• [What you need to do]:
What are the lines from the one with "Click the 13 Nov 2017 date label" through the end of the records below, written out exactly and without the pictures?

• [Exercise material]:
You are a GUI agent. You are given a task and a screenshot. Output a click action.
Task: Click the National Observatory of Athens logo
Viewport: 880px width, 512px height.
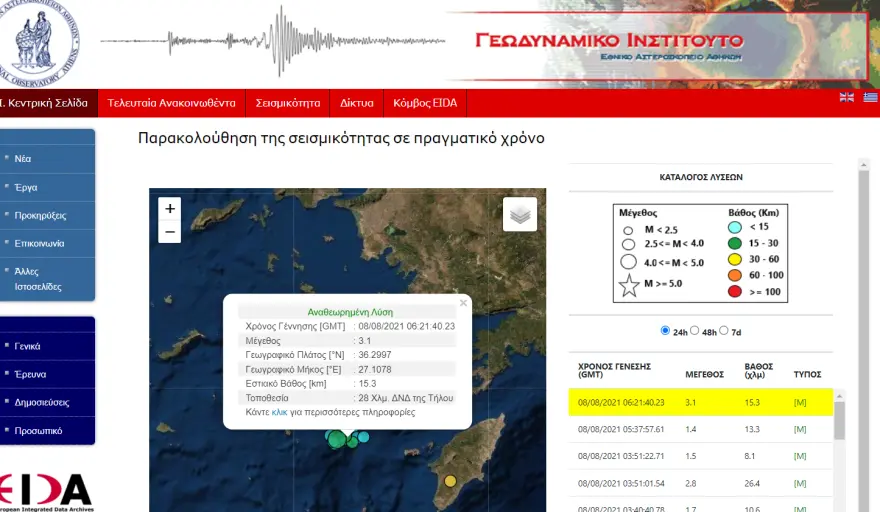pos(40,42)
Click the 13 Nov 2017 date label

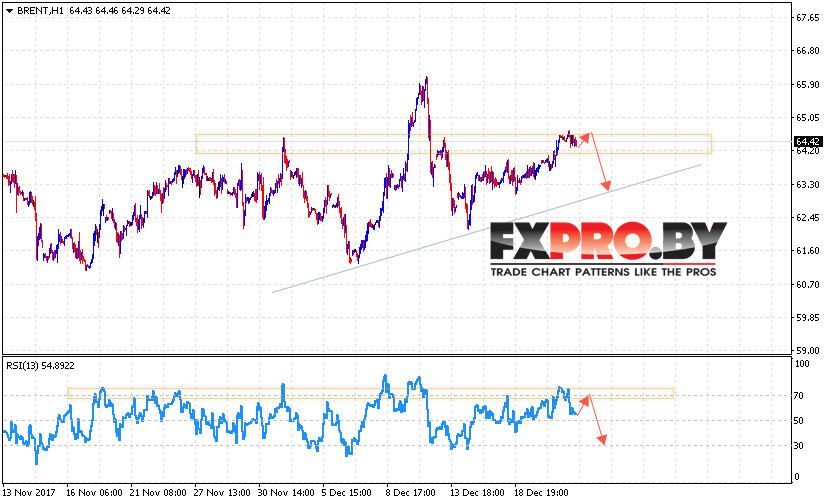coord(29,493)
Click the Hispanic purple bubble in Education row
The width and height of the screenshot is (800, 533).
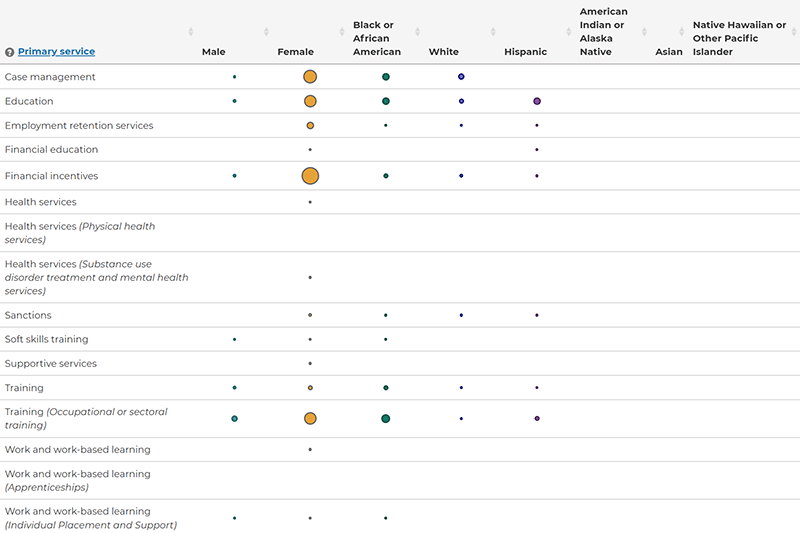[x=537, y=101]
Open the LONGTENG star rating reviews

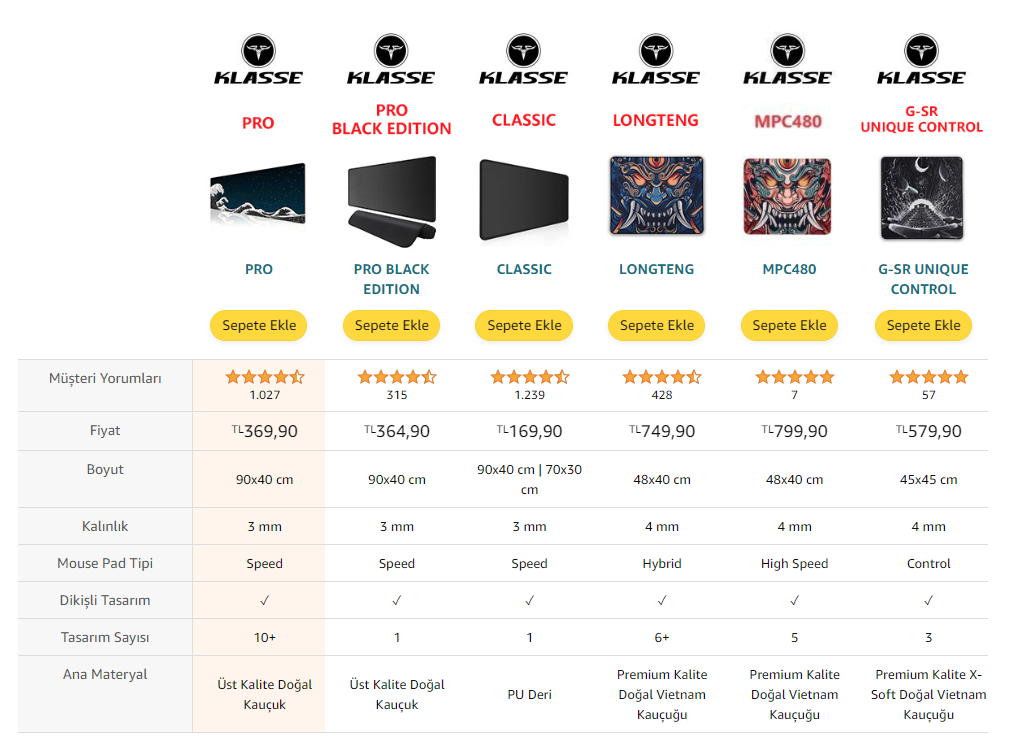662,377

• [Reply]:
Click the 13 Nov 2017 date label

coord(29,493)
Click the Hispanic purple bubble in Education row
The width and height of the screenshot is (800, 533).
[x=537, y=101]
Open the LONGTENG star rating reviews

662,377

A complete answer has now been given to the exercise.